Please copy every line below that contains the string "Image".

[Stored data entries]
= = = =

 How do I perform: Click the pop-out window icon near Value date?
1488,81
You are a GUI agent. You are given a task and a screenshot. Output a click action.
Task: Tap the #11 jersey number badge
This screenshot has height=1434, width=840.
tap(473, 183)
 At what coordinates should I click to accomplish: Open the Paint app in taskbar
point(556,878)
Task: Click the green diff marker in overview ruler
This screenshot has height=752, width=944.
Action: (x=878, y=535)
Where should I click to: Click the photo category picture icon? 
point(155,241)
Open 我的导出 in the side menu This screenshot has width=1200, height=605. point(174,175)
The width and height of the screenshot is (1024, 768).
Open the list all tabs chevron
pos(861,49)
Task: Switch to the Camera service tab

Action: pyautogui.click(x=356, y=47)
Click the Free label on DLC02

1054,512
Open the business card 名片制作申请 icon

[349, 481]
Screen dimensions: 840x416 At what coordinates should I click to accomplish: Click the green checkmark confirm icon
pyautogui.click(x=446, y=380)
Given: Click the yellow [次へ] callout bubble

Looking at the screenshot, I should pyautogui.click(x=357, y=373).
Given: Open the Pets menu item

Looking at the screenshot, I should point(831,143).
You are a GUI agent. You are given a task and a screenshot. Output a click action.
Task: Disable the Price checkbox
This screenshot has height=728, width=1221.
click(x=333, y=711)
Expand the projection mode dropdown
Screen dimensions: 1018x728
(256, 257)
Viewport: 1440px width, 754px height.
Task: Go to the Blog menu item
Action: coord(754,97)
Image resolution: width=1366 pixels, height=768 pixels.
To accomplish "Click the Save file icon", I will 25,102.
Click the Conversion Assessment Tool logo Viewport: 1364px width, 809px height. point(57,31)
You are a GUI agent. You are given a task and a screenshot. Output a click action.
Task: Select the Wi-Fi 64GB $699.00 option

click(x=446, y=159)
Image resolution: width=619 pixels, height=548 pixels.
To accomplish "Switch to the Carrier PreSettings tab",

= = = =

**THE ANSWER:**
Image resolution: width=1366 pixels, height=768 pixels.
Image resolution: width=619 pixels, height=548 pixels.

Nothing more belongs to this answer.